PROBLEMS TO WORK ON:
- A) In the AMBER tutorial on 3WZE, which two options should be selected when adding charge to the ligand?
- B) Repeat the passage of the AMBER tutorial on 3WZE that begins at the words "2023 AMBER tutorial" and stop after "and receptor, 3WZE.".
- C) Write the next part of the AMBER tutorial on 3WZE, picking up after its final line.
** Opening PAGE TEXT block **
2023 AMBER tutorial 2 with PDBID 3WZE
Contents
Introduction
AMBER is employed to compute biomolecular simulations between a receptor and a ligand. AMBER allows us to look at changes in interaction over time. We will be using the protein and receptor, 3WZE.
Directory Setup
As always, we set up folders to keep us organized as we move generate files:
mkdir 001_structure mkdir 002_parameters mkdir 003_leap mkdir 004_equil mkdir 005_production
3WZE Structures
We will generate fresh mol2 and pdb files of both the receptor and the ligand.
Receptor
To avoid any unintended errors, we start with a fresh PDB file and generate the receptor in Chimera. First, open the PDB in Chimera. Then select the protein
Select -> Structure -> protein
Then
Select -> Invert (all models)
to select everything but the protein. Next we delete everything but the protein by
Actions -> Atoms/Bonds -> delete
Note: we do NOT add hydrogens or add charge. This will be addressed in TLEaP below. And now we save the file as BOTH a mol2 and a PDB (3wze_rec.mol2; 3wze_rec.pdb). Sometimes mol2 files are tricky to load in AMBER so it is best to have both just in case.
Ligand
To generate only the ligand, open 3wze.pdb and repeat:
Select -> Structure -> protein
This time we want to delete the protein so we delete the selection by
Actions -> Atoms/Bonds -> delete
Next we want to remove the detergent, acetone, and waters by
Select -> Residue -> HOH -> Actions -> Atoms/Bonds -> delete Select -> Residue -> DTT -> Actions -> Atoms/Bonds -> delete Select -> Residue -> ACT -> Actions -> Atoms/Bonds -> delete
We will once again add hydrogens to the ligand by selecting the ligand and then
Tools > Structure editing > Add H
And we will add charge by
Tools > Structure editing > Add Charge > (have Amber ff14SB and AM1-BCC selected) -> Ok
Now we save this as a mol2 file, 3wze_lig.mol2.
Go to the directory:
cd 001_structure
and transfer/save all files there.
** Closing PAGE TEXT block **
** Opening SUPPLIED DATA block **
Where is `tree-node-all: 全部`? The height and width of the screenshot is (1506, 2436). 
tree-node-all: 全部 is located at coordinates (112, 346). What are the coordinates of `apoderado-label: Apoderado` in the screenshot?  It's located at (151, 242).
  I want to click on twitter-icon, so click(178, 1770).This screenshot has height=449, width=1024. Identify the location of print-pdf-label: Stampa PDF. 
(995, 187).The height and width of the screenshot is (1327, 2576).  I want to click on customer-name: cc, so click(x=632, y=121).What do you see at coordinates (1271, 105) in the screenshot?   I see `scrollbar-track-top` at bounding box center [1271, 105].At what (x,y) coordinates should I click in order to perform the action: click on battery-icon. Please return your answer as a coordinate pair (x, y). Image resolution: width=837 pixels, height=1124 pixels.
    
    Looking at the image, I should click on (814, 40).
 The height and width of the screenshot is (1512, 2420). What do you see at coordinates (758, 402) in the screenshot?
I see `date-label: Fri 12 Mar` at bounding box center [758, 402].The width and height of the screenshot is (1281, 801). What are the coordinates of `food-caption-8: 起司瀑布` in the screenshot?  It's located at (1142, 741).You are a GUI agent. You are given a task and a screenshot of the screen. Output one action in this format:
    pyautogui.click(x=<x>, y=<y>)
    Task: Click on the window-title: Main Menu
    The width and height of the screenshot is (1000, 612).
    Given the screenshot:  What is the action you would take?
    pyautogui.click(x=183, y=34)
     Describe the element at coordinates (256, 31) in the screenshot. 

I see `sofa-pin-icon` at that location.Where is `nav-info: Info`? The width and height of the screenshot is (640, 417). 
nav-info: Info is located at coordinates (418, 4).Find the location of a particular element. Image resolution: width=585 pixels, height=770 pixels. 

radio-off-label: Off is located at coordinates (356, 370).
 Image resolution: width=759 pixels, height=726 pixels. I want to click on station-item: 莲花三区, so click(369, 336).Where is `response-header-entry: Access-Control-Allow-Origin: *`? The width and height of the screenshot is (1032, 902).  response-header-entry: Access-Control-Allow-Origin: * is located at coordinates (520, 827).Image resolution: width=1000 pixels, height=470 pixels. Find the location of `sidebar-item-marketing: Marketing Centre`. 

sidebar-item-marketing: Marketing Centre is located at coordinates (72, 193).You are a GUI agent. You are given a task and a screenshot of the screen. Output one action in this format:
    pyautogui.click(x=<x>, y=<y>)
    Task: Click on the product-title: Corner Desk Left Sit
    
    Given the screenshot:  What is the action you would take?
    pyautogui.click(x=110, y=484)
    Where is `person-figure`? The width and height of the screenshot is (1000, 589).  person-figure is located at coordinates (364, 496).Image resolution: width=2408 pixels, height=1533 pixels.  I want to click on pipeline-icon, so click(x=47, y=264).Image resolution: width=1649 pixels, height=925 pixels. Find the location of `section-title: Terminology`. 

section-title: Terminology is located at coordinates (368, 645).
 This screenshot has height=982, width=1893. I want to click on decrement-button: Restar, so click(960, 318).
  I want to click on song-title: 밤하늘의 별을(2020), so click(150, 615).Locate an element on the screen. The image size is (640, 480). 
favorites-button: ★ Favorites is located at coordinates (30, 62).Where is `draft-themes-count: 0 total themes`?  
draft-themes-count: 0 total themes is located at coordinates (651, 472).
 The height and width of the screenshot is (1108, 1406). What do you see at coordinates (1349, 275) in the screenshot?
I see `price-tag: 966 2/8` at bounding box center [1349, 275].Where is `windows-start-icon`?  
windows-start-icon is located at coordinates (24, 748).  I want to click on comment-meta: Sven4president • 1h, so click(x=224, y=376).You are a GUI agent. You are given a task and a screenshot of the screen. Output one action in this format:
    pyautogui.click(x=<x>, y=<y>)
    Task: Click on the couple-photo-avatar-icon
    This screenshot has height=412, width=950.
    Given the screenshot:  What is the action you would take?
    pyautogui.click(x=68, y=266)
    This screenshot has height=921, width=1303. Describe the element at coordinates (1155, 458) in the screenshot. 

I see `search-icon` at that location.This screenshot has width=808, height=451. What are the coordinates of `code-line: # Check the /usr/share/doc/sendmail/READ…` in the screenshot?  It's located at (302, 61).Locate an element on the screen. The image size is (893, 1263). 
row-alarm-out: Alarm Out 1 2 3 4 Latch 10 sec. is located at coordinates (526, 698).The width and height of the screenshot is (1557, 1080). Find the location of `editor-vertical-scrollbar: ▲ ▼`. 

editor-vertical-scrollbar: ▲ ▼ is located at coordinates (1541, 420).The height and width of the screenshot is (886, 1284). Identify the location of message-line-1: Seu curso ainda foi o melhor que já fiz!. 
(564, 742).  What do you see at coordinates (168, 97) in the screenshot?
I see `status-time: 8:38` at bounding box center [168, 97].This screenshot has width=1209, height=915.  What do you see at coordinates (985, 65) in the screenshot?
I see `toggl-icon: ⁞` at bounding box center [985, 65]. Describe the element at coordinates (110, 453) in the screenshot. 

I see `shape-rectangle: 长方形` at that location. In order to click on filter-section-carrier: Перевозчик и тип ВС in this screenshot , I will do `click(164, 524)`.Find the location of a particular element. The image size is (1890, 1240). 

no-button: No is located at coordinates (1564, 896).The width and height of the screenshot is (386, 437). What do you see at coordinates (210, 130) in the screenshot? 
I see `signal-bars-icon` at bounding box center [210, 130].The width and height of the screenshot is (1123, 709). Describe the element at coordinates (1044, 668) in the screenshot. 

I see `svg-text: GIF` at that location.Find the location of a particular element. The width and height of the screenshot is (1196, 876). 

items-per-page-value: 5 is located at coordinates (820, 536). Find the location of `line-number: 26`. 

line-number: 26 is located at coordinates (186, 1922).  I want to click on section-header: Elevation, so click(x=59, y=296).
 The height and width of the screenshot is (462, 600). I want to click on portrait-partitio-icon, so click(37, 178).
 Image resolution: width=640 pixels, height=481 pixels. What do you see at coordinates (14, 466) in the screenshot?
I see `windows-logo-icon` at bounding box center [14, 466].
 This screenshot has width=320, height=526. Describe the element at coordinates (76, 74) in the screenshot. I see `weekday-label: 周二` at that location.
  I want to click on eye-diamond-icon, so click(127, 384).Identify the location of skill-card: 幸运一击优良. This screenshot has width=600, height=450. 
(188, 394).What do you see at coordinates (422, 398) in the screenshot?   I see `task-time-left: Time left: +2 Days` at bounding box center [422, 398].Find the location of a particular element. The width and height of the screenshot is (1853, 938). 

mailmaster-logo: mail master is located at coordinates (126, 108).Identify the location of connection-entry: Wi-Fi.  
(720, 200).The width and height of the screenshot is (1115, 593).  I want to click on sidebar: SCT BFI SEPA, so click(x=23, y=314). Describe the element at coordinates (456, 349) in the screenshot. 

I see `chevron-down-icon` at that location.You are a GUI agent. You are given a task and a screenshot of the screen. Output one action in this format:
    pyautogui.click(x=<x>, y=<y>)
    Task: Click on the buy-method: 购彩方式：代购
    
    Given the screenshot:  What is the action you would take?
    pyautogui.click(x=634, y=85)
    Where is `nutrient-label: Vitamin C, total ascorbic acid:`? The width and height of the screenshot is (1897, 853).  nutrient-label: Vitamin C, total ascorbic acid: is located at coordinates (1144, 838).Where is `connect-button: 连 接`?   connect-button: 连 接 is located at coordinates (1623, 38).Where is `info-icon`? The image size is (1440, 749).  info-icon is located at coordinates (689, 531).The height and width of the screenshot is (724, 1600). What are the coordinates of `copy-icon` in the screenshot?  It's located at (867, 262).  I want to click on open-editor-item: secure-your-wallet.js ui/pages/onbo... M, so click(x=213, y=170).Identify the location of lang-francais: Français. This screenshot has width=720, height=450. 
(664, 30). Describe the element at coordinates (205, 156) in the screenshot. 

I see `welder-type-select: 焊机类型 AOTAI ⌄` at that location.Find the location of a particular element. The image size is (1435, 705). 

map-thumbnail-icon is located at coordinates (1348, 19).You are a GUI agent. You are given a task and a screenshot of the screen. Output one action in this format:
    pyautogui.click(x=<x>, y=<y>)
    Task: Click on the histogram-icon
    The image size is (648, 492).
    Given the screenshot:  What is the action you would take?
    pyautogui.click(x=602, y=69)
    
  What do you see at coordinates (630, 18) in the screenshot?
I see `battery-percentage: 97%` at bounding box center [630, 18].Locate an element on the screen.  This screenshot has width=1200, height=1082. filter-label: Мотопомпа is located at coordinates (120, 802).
** Closing SUPPLIED DATA block **
ANSWERS TO THE EXERCISE:
- A) Amber ff14SB and AM1-BCC.

- B)
2023 AMBER tutorial 2 with PDBID 3WZE
Contents
Introduction
AMBER is employed to compute biomolecular simulations between a receptor and a ligand. AMBER allows us to look at changes in interaction over time. We will be using the protein and receptor, 3WZE.

- C)
Amber Simulation Parameters
Next, change directory to
cd 002_parameters
To generate parameters for the simulation, we must implement the following:
antechamber -i ../001_structure/3wze_lig_wH.mol2 -fi mol2 -o 3wze_ligand_antechamber.mol2 -fo mol2 -at gaff2 -c bcc -rn LIG -nc 0
nc = 0 because the charge on the ligand is 0. If your ligand is non-zero, enter the appropriate charge at the end of this line. It may be helpful to check the protonation state of the ligand at pH 7. Once 3wze_ligand_antechamber.mol2 output file is generated, run parmch2:
parmchk2 -i 3wze_ligand_antechamber.mol2 -f mol2 -o 3wze_ligand.am1bcc.frcmod
TLEaP
Next we will generate the AMBER topology file and coordinate files. Switch to the directory:
cd 003_leap
Two types of files will be generated, parm7 (topology) and rst7 (coordinates). Create the input file:
vi leap.in
And then input the following (make sure you change the username):
#!/USERNAME/bin/sh
###load protein force field
source leaprc.protein.ff14SB
###load GAFF force field (for our ligand)
source leaprc.gaff
###load TIP3P (water) force field
source leaprc.water.tip3p
###load ions frcmod for the tip3p model
loadamberparams frcmod.ionsjc_tip3p
###needed so we can use igb=8 model
set default PBradii mbondi3
###load protein pdb file
rec=loadpdb ../000_structure/3wze_rec.pdb
##@make disulfide bond
###load ligand frcmod/mol2
loadamberparams ../000_structure/3wze_ligand.am1bcc.frcmod
lig=loadmol2 ../000_structure/3wze_ligand_antechamber.mol2
###create gase-phase complex
gascomplex= combine {rec lig}
###write gas-phase pdb
savepdb gascomplex 3wze.gas.complex.pdb
###write gas-phase toplogy and coord files for MMGBSA calc
saveamberparm gascomplex 3wze.complex.parm7 3wze.gas.complex.rst7
saveamberparm rec 3wze.gas.receptor.parm7 3wze.gas.receptor.rst7
saveamberparm lig 3wze.gas.ligand.parm7 3wze.gas.ligand.rst7
###create solvated complex (albeit redundant)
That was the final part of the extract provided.